Ouro-Tchikpa Tchatikpi démonte les arguments de Boukpessi

POLITIQUE

Le hic, aujourd’hui, entre la Coalition des 14 partis de l’opposition et le gouvernement concerne les itinéraires des marches, même si au fond tout le monde sait que c’est une interdiction tacite des manifestations de ce regroupement de partis politiques.

Pour Payadowa Boukpessi, ministre de l’Administration territoriale, de la Décentralisation et des Collectivités locales, les organisateurs ne sont plus autorisés à prendre leurs itinéraires, parce que les riverains, sur ces voies, se plaignent du ralentissement des activités économiques.

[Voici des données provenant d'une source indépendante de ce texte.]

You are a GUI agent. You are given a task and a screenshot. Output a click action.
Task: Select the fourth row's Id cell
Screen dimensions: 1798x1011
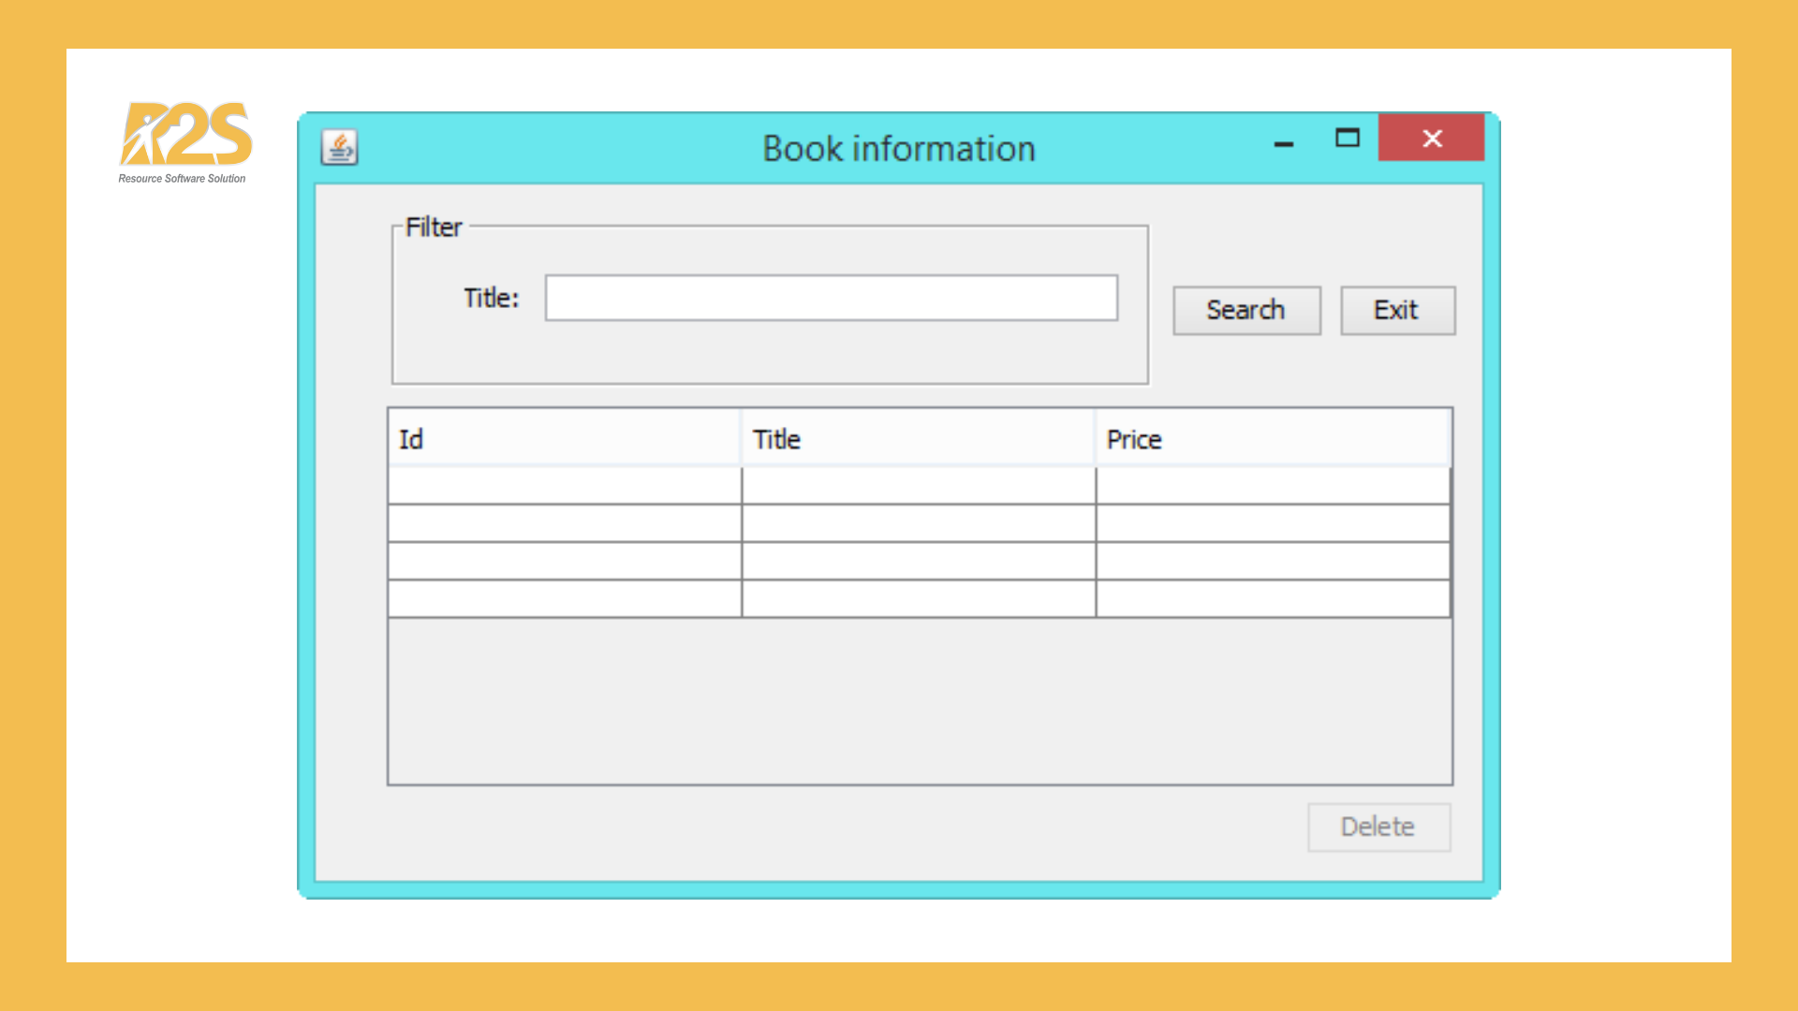pos(564,598)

Cet argument est démonté hier par le Conseiller du Parti national panafricain (PNP), Oura-Tchikpa Tchatikpi lors de la conférence de presse bilan de la première journée de manifestation.

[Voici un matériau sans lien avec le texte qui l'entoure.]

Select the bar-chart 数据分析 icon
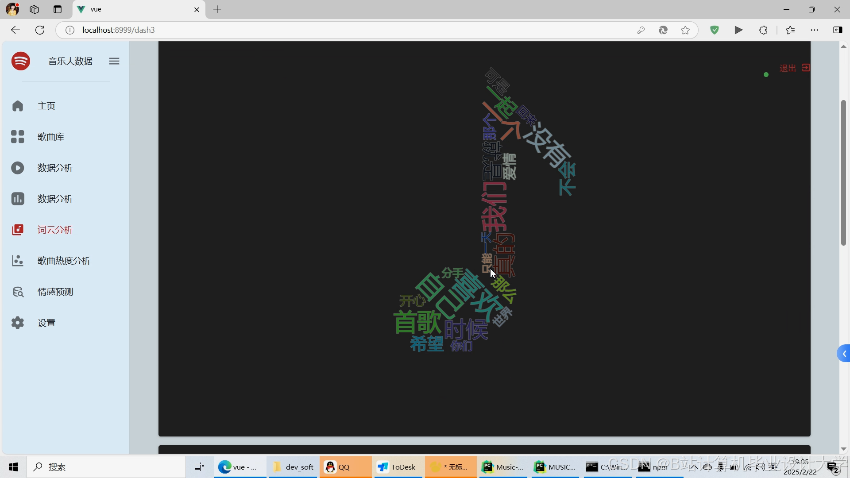The width and height of the screenshot is (850, 478). click(x=18, y=199)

D’abord pour ce dernier, le ministre en charge de l’Administration territoriale n’a pas le droit de changer les itinéraires des marches, selon les dispositions de la 16 mai 2011 qui définit les conditions des manifestations publiques.

« Lorsqu’il argumente en disant que c’est parce que les riverains protestent comme quoi leurs affaires n’arrivent pas à marcher comme il se doit, là où il nous amène, est-ce qu’il n’y a pas des gens ou des boutiques là-bas ? Si aujourd’hui nous acceptons à aller là-bas, vers Bè-Kpota, si les riverains de là aussi commencent par protester, on va nous dire d’aller à Avepozo ? Après Avepozo, on va nous dire d’aller à Aneho ? Voilà là où réside le problème. Selon la loi du 16 mai 2011, le ministre n’a pas le droit d’imposer des itinéraires. Nous nous opposerons toujours à cette imposition », a indiqué Ouro-Tchikpa Tchatikpi.

Payadowa Boukpessi, a-t-il ajouté, viole la loi et la Coalition n’est pas prête à le satisfaire.